The Peltarion deployment solution provides the means to quickly test out model prototypes all the way directly in your services. It also provides the stability and scalability you need for a system that will be deployed for longer periods of time with a reliable model for server-to-server integration.
To provide an easy way to make the deep learning models you’ve built on the Peltarion Platform accessible for integration in your services is a key component in making AI operational.
A deployed model will be accessible through a REST API for forward pass queries, either single lookups or in batches.

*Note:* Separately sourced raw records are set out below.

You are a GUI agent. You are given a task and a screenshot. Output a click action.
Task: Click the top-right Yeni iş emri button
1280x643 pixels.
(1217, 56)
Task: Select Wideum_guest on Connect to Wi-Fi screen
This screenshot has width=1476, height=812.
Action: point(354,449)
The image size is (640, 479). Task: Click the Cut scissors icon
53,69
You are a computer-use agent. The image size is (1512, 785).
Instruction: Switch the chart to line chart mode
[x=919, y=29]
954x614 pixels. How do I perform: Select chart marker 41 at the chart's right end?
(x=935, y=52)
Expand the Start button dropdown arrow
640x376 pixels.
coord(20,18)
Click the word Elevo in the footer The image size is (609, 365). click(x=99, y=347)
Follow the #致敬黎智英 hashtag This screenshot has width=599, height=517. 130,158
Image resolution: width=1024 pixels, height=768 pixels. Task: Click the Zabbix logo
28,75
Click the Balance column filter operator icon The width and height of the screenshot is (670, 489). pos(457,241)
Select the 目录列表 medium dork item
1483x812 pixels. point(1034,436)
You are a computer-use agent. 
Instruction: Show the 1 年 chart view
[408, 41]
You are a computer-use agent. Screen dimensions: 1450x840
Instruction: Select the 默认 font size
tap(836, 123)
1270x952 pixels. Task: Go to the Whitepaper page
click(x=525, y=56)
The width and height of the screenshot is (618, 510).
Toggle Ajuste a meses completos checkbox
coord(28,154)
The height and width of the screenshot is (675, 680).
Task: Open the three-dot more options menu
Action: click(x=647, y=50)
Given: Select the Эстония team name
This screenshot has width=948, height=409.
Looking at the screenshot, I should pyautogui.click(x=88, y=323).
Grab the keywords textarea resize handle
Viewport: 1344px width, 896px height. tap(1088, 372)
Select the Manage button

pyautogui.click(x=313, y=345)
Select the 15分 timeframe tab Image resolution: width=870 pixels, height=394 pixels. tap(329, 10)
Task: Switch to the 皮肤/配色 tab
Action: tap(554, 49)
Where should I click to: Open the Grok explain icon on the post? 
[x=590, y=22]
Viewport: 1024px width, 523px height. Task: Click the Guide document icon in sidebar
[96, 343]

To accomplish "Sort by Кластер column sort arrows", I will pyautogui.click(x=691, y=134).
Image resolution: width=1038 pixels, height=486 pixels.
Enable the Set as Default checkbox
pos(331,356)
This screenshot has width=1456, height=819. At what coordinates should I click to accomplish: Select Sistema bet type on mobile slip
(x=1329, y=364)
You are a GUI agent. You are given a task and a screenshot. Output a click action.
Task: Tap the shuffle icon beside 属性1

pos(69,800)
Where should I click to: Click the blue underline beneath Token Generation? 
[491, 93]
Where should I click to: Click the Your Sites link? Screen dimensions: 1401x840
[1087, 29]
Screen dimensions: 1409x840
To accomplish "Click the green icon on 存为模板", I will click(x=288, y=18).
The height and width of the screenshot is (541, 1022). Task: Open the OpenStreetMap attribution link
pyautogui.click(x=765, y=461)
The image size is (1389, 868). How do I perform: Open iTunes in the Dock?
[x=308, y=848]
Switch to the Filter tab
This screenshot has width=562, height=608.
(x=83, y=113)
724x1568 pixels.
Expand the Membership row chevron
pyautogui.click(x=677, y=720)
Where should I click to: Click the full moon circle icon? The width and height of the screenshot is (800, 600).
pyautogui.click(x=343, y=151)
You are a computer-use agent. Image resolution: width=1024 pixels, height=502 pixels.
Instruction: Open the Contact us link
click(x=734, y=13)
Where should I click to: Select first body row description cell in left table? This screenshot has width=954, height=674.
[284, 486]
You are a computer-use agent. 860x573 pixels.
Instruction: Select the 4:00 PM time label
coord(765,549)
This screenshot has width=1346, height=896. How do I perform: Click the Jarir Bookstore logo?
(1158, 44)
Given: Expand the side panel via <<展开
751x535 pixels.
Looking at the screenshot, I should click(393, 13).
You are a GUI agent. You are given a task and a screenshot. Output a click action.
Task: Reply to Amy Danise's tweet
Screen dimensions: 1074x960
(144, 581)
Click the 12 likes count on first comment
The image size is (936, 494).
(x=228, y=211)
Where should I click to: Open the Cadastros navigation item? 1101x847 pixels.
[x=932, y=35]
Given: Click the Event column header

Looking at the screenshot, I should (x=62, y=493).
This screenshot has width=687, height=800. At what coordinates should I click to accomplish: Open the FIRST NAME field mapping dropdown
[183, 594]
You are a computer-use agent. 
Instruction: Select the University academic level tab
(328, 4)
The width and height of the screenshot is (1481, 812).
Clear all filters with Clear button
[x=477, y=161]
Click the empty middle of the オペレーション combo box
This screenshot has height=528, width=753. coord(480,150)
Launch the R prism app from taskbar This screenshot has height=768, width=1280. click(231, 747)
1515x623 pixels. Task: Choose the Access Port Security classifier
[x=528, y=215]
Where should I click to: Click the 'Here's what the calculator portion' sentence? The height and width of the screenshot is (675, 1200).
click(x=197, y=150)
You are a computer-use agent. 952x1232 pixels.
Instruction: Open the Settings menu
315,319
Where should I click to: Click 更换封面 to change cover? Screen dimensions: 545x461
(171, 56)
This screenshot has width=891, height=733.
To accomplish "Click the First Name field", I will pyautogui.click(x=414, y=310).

The Deployment view makes it possible to quickly see which models that are deployed and when they were deployed. A green checkmark indicates that the experiment is deployed and the date is shown in the Deployment info section.
The API is called by sending an HTTP POST to the endpoint shown in the interface. The request body needs to be multipart-form encoded or json.
You can control whether a deployment is enabled for requests and then disable it whenever needed, just toggle the Enable switch.
A deployment can be re-enabled and disabled several times and can be deleted when it’s not relevant anymore. Note that you have to disable the deployment before you can delete it
Both single requests, as well as batch requests, can be sent to the API. Note that if the input batch request contains faulty input samples, the whole response will fail.
A deployment token is required to authenticate the calls. The token is valid from the moment a new deployment is created. The deploy to API is not responding with predictions when the deployment is disabled.